Joe Rantz ended up being the main protagonist in Brown’s book, the true story of a nine-man crew team from the University of Washington that, despite long odds, made it all the way to the 1936 Olympics in Berlin and became the improbable winners of the gold medal, beating out Italy and Germany in a close race. When Brown met Rantz, the latter was frail and elderly, but shared with Brown stories of growing up during the Great Depression. He then mentioned his experience on the crew team and the Olympics, and Brown was hooked. “I fell into the story that day [and] I couldn’t get it out of my mind,” Brown said. “The next day, I got to work on the book. It’s probably the most satisfying thing I’ve ever done in my life.”
ULI Foundation Chairman Stephen R. Quazzo interviewed Brown, asking how Brown pulled together his story when seven of the nine crew members were already dead. Rantz, in fact, would die shortly after initially meeting Brown in the mid-2000s. Brown spent “hundreds of hours” with Rantz’s daughter, Judy, who had had the foresight to follow her father around with a tape recorder during the last few years of his life. She is also the one who connected Brown to the families of the crew team, many of whom had kept letter, diaries, and newspaper clippings from the 1930s, when rowing was incredibly popular and widely covered in the news media at the time.

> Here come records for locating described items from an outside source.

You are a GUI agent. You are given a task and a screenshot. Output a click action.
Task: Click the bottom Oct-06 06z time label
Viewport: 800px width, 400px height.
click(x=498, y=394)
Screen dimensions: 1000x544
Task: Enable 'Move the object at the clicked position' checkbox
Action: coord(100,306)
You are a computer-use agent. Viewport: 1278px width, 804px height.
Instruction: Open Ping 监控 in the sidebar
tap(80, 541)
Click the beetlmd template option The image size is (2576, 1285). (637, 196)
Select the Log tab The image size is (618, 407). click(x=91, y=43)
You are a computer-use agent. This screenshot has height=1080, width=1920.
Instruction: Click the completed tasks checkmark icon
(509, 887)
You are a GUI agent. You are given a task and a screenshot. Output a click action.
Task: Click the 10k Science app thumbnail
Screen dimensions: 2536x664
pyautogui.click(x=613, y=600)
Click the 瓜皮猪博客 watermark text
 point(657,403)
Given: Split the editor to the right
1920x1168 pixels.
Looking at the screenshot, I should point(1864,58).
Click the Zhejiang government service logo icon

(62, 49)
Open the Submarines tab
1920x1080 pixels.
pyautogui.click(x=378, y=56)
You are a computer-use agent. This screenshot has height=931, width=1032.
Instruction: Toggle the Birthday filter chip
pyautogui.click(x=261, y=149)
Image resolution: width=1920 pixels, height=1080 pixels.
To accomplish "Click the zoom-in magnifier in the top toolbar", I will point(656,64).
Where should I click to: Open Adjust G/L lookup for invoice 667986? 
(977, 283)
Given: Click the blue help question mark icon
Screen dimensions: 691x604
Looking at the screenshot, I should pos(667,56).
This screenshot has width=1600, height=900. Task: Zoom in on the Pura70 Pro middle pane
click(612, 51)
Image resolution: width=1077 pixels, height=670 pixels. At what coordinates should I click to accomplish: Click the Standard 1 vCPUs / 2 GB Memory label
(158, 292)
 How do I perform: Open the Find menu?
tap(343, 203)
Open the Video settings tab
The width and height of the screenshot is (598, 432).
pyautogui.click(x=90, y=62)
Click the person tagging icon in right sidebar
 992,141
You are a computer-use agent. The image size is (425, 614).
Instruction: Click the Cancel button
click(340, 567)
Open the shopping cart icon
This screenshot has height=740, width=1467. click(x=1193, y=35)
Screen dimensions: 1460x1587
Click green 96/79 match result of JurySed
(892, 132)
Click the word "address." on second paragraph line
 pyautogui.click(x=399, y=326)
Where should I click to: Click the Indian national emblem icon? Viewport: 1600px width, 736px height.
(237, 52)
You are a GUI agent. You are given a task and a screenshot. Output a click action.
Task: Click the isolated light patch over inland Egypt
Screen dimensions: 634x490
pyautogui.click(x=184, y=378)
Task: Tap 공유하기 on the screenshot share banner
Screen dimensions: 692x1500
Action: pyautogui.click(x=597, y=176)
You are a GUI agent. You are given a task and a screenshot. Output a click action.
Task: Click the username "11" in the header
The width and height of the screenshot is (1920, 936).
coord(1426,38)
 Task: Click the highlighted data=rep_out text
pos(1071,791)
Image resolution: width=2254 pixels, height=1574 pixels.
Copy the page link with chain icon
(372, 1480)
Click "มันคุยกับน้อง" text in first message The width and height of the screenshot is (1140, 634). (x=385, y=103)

Quazzo and other governors were interested in parallels between the crew team’s story and the business world; and indeed, Brown noted, there are several. “One thing I’ve noticed, anecdotally, is a hard correlation between people who rowed in college and those who have had very successful careers,” he said. Rowing requires several skills relevant to the business world including grit, determination, perseverance, and trust. It also demands a level of self-awareness to understand how one fits into the team.
“You have to have a big enough ego and be audacious enough to go for it,” Brown said. “But you also have to know how to fit that ego in with eight other egos on the boat.”
In addition to Rantz, there were several other memorable characters in the book that Brown said he became attached to as he was writing about them. Bob Moch, the feisty coxswain of the crew team, went on to attend Harvard Law School and be a crew coach at the Massachusetts Institute of Technology. “He was good at making quick decisions, had a lot of attitude, and knew how to get these guys pulling together,” Brown said. Another character was George Pocock, the British-born builder of the racing boats, or “shells,” who handcrafted each one out of cedar.
“He was the consummate craftsman, and he taught these guys to approach rowing the way he approached his craft of building boats,” Brown said. “He taught them to put their heart into it, be earnest about it, and that they could lift themselves up by performing their craft as well as they could.”
Brown closed his talk by touching briefly upon his next, highly anticipated project—a book about the 442nd Infantry Regiment, a highly decorated U.S. Army regiment made up Japanese-American men who, despite being American citizens and forcibly relocated with their families to internment camps during World War II, chose to serve their country anyway.